3.   A manually signed copy of the form and amendments thereto shall be filed
     with each national securities exchange on which any class of securities of
     the registrant is registered.

4.   Amendments to the notifications must also be filed on Form 12b-25 but need
     not restate information that has been correctly furnished. The form shall
     be clearly identified as an amended notification.

5.   Electronic Filers: This form shall not be use by electronic filers unable
     to timely file a report solely due to electronic difficulties. Filers
     unable to submit reports within the time period prescribed due to
     difficulties in electronic filing should comply with either Rule 201 or
     Rule 202 of Regulation S-T (ss.232.201 or ss.232.202 of this chapter) or
     apply for an adjustment in filing date pursuant to Rule 13(b) of Regulation
     S-T (ss.232.13(b) of this chapter).


                   International Thoroughbred Breeders, Inc.

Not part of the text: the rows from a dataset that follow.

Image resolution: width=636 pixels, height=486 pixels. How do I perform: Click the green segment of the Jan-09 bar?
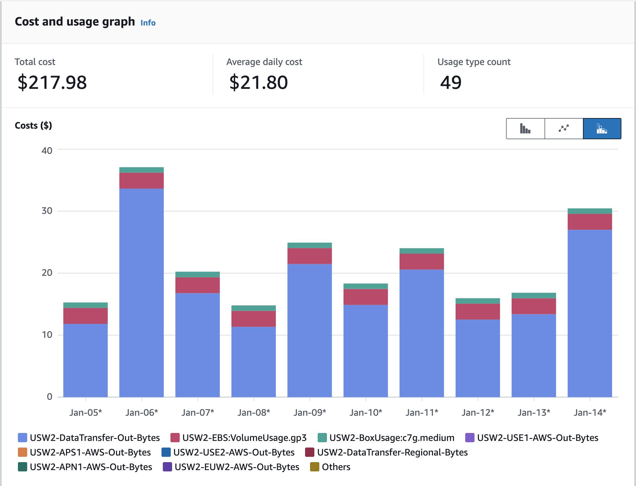pyautogui.click(x=309, y=246)
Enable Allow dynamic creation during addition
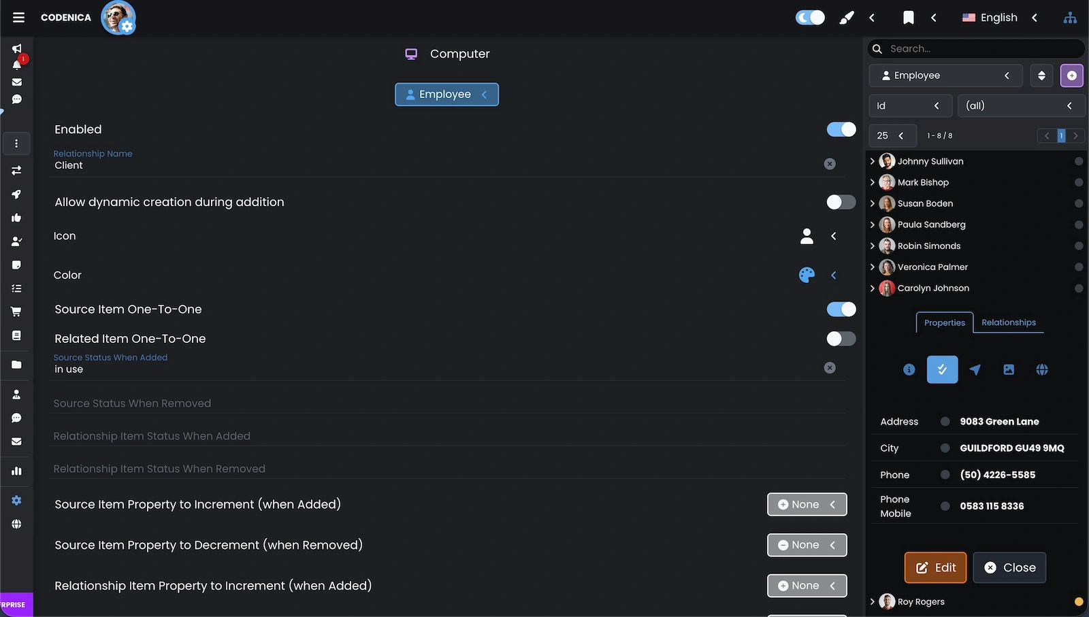This screenshot has width=1089, height=617. (x=841, y=202)
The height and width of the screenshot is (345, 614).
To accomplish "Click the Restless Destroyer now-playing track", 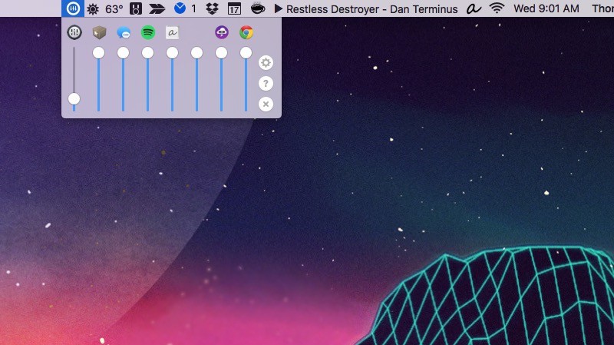I will 371,9.
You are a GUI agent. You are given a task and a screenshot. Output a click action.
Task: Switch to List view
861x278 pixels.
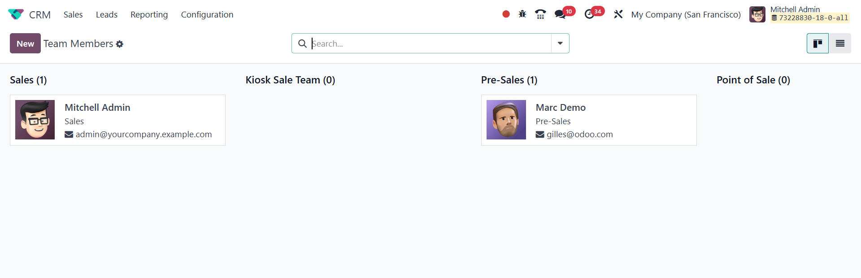pyautogui.click(x=840, y=43)
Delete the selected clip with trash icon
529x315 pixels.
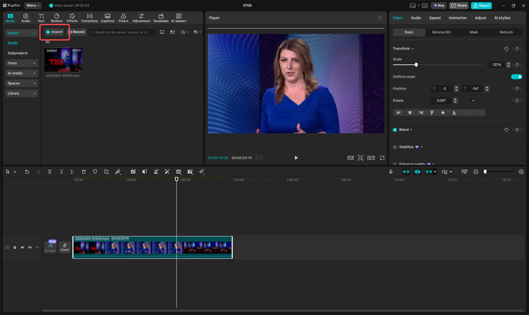click(x=84, y=172)
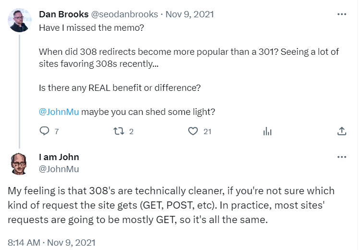
Task: Click the retweet icon on Dan Brooks' tweet
Action: pyautogui.click(x=118, y=131)
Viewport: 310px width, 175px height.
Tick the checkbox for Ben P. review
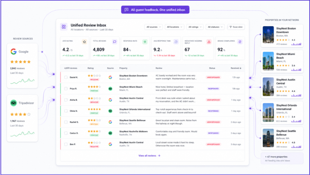click(66, 144)
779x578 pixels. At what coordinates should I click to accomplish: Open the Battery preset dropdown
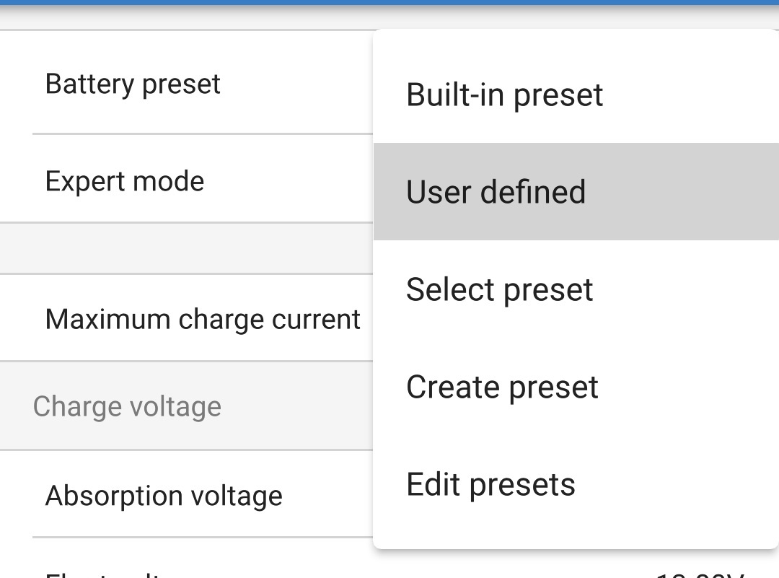133,83
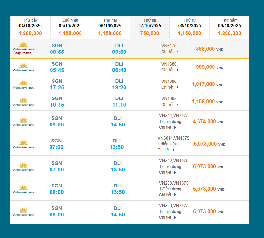The image size is (264, 238).
Task: Show Chi tiết for flight VN1386
Action: click(x=170, y=87)
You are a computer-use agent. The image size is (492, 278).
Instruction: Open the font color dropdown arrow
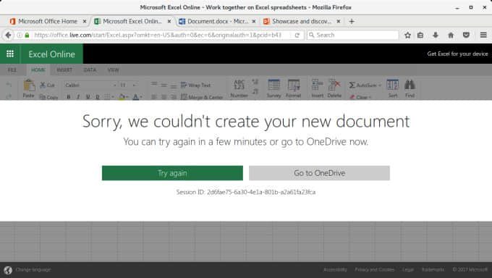point(141,97)
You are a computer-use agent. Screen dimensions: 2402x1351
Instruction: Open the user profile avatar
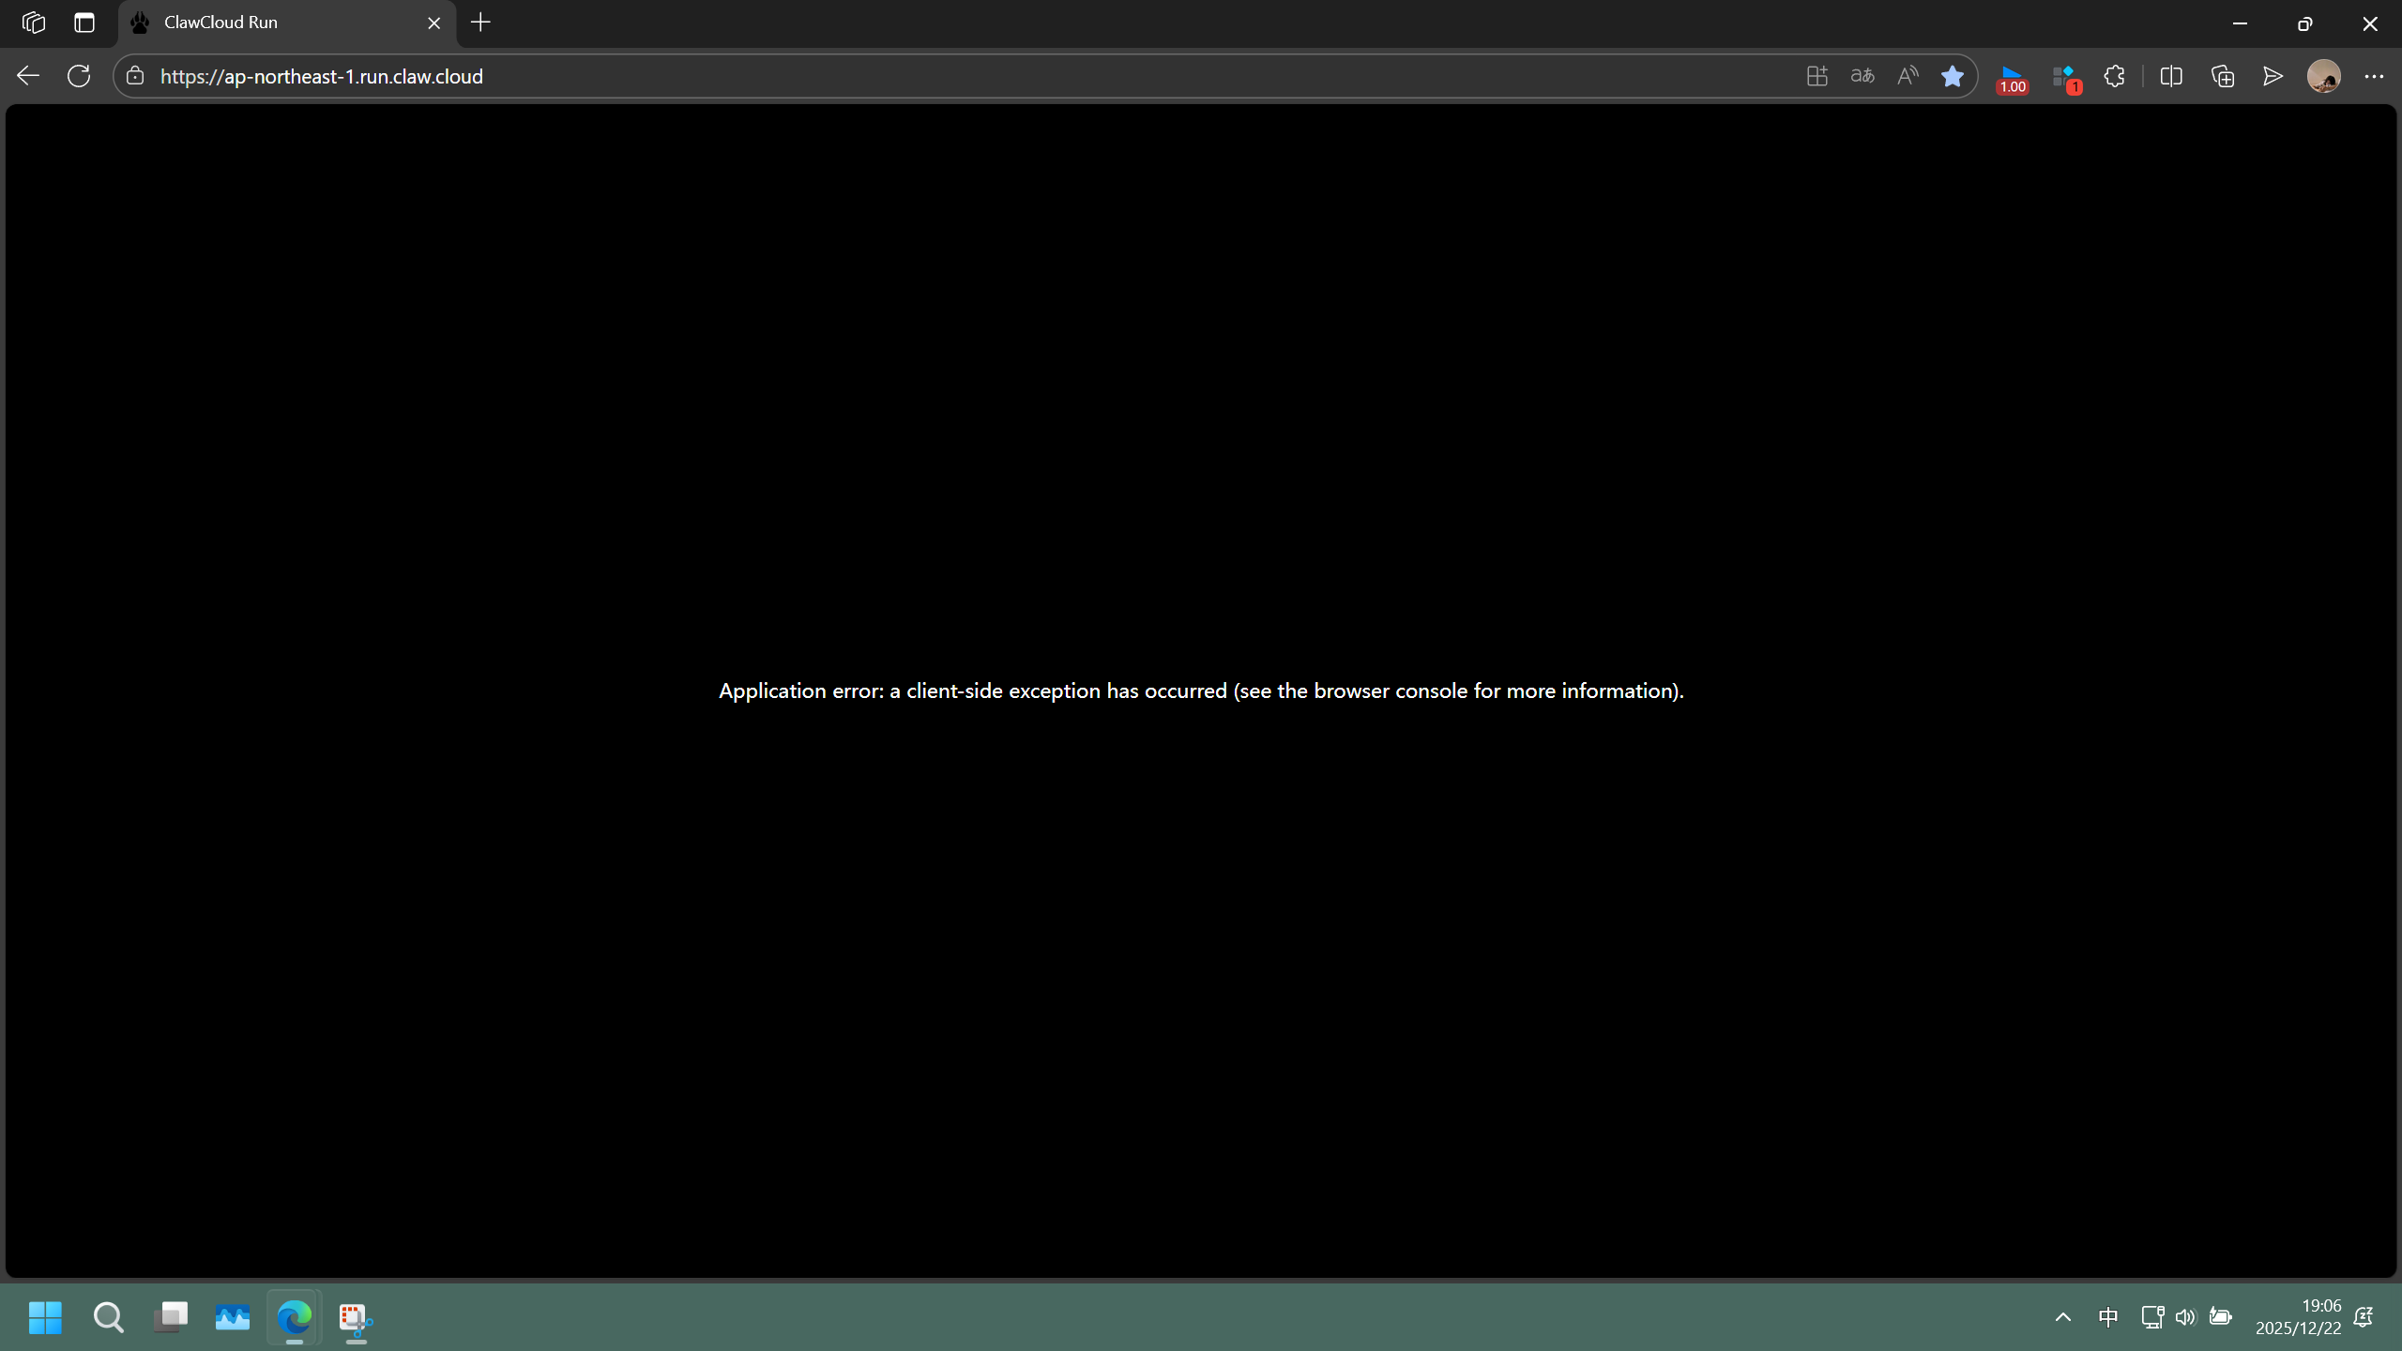[2323, 76]
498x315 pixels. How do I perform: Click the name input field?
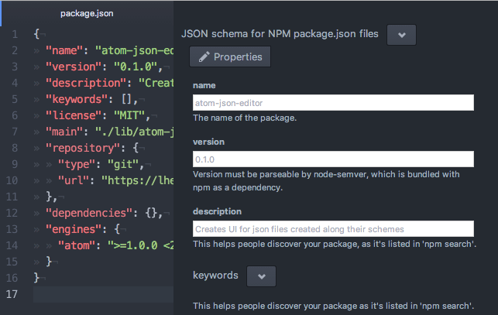tap(333, 102)
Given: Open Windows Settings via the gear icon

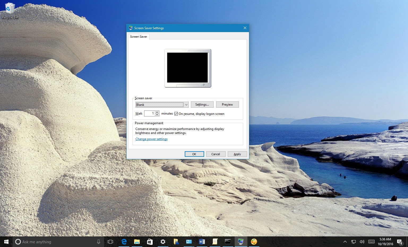Looking at the screenshot, I should 163,242.
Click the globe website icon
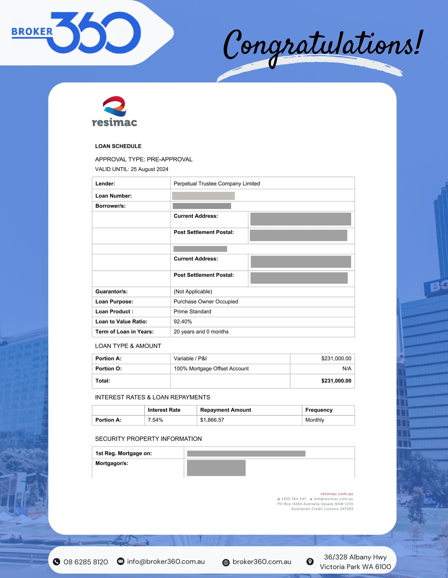The image size is (448, 578). [x=226, y=562]
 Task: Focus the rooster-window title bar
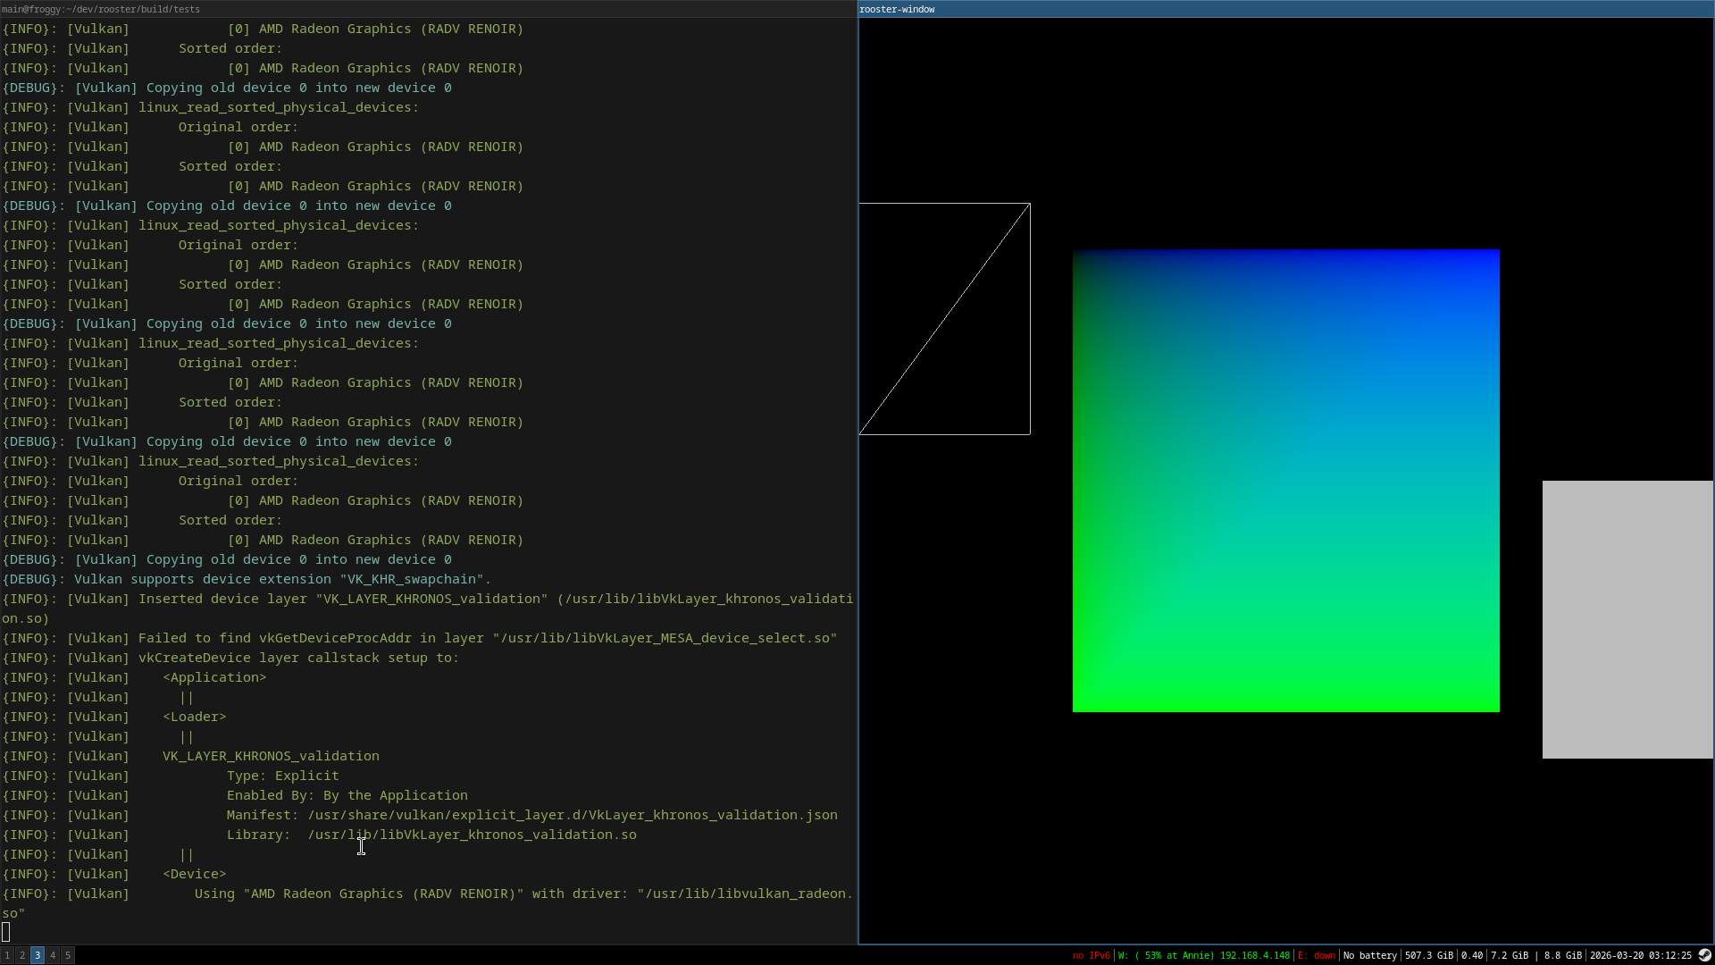point(1284,9)
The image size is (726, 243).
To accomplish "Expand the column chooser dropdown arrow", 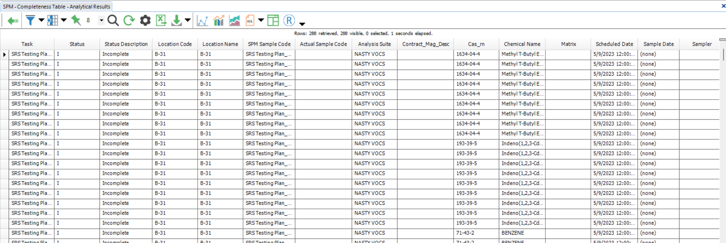I will 64,20.
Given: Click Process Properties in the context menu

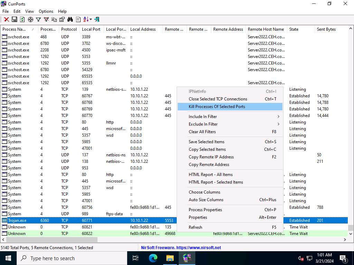Looking at the screenshot, I should tap(205, 210).
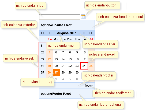
Task: Click the optionalFooter Facet text
Action: 56,94
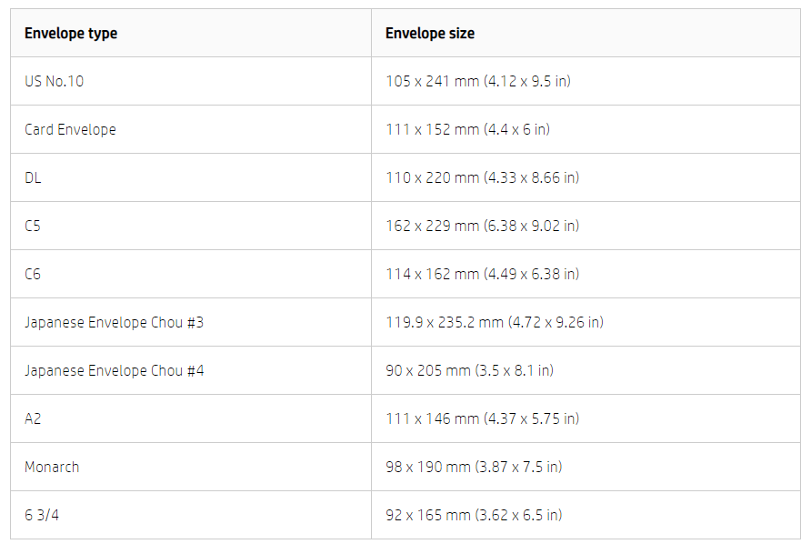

                                   Form 12b-25

                    Form 10-K for Period Ended June 30, 2002


Part III - Narrative

     The Company recently began operating an offshore gaming vessel. The Company
needs additional time to incorporate this new operation into the financial
statements. As a result, the Company is unable to complete the preparation of
the Form 10-K report for filing on a timely basis.

Part IV - Other Information

     (3) For the Fiscal year ended June 30, 2002, the Registrant anticipates
reporting income, subject to audit, in the range of $1,800,000 to $2,000,000 or
income of between $0.16 and $0.18 per share as compared to a loss reported in
Fiscal 2001 of $2,402,142 or a loss of $0.24 per share. The change from the
prior fiscal year is primarily the result of: (a) an increase of approximately
$3,700,000 in net income from the bareboat charter operation of an offshore
gaming vessel, the M/V Palm Beach Princess which provided operating income for
the full year of Fiscal 2002 as compared to a two month period of operations
during the fourth quarter of the prior fiscal year; partially offset by
approximately $900,000 of development expenses associated with the Company's
activities in exploring various opportunities; and (b) a decrease in corporate
general and administrative expenses primarily as a result of a $500,000 non-cash
compensation cost of the 2,500,000 shares of Common Stock issued to Francis W.
Murray, the Company's Chief Executive Officer and remediation costs of
approximately $300,000 associated with the sale of Freehold Raceway, both of
which occurred in fiscal 2001 and did not occur in fiscal 2002.

     The Company's continued operation of the Palm Beach Princess after October
31, 2002 is subject to completion of financing arrangements by that date
sufficient to permit payment of $9.75 million to the Chapter 11 Trustee of the
Bankruptcy Estate of Robert E. Brennan.